Requirements →
Update the records starting at the line that contains "This screenshot has height=868, width=1378." and ending at the line that contains "pos(1116,21)" by replacing "warning alert" with "error alert", leaving everything else unchanged. Give back only those lines, and leave the pictures out of the answer.

** begin Listed records **

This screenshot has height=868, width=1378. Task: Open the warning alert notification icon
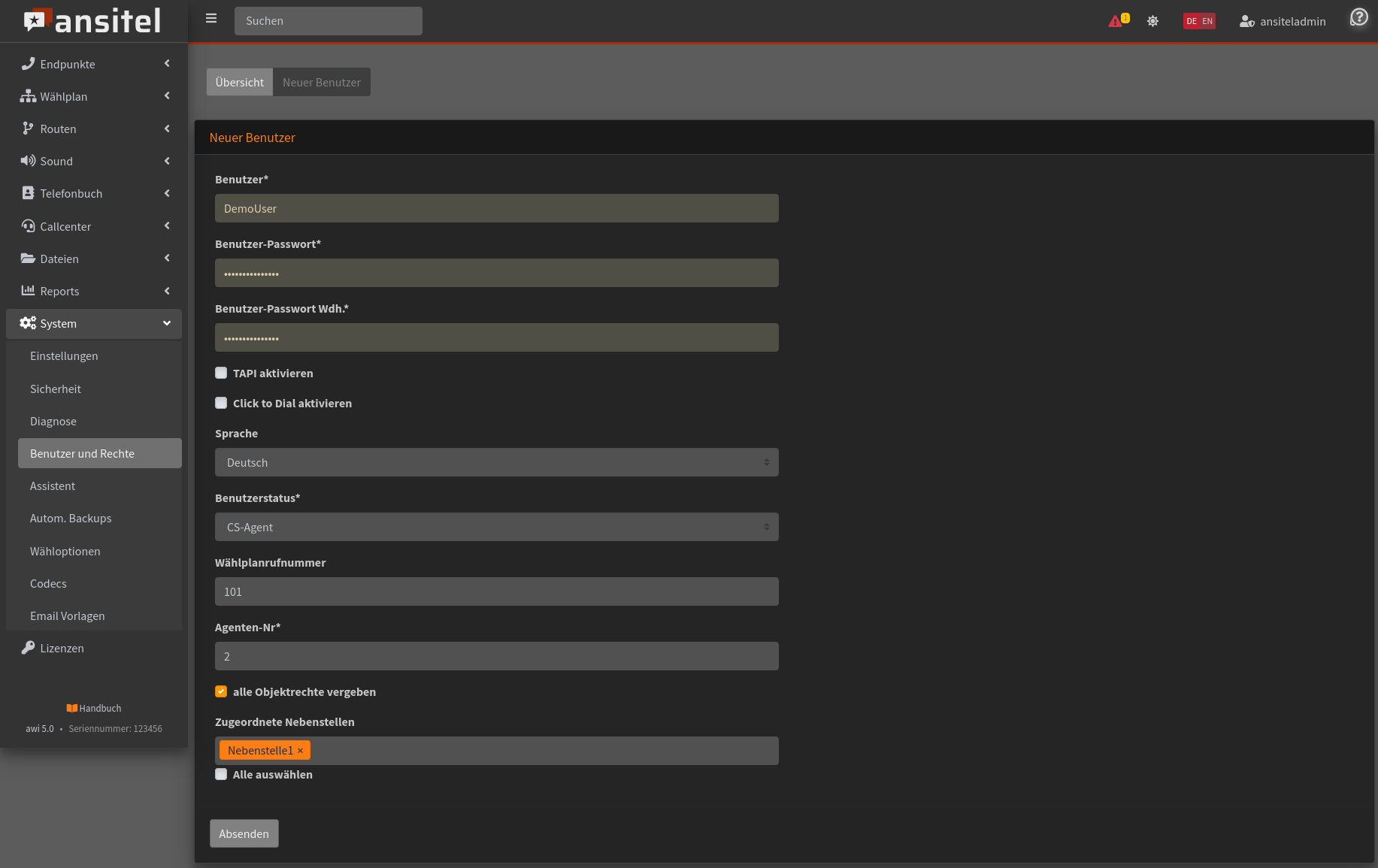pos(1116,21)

** end Listed records **
** begin Listed records **

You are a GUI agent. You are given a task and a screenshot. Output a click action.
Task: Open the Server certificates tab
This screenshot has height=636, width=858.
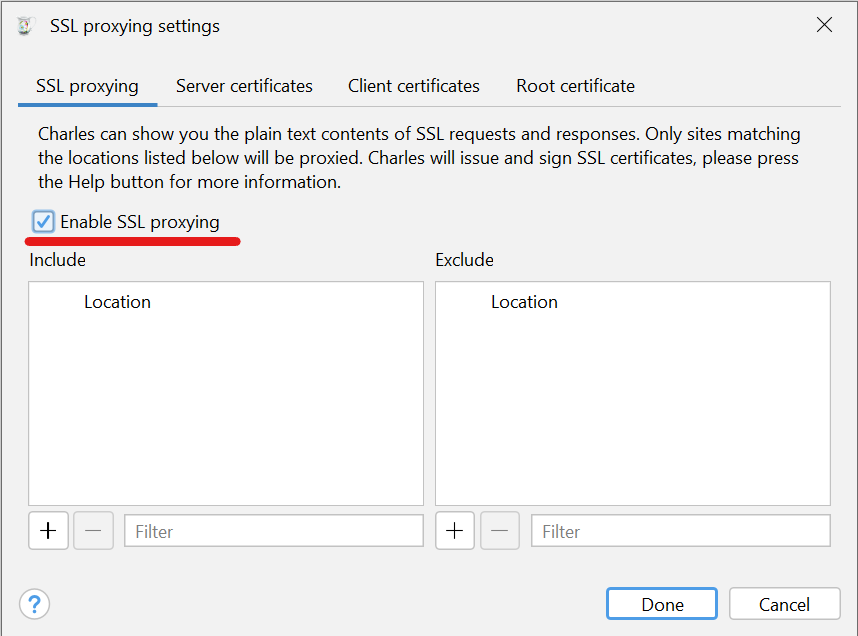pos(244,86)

** end Listed records **
** begin Listed records **

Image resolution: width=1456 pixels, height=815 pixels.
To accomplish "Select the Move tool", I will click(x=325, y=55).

** end Listed records **

Response →
This screenshot has height=868, width=1378. Task: Open the error alert notification icon
pos(1116,21)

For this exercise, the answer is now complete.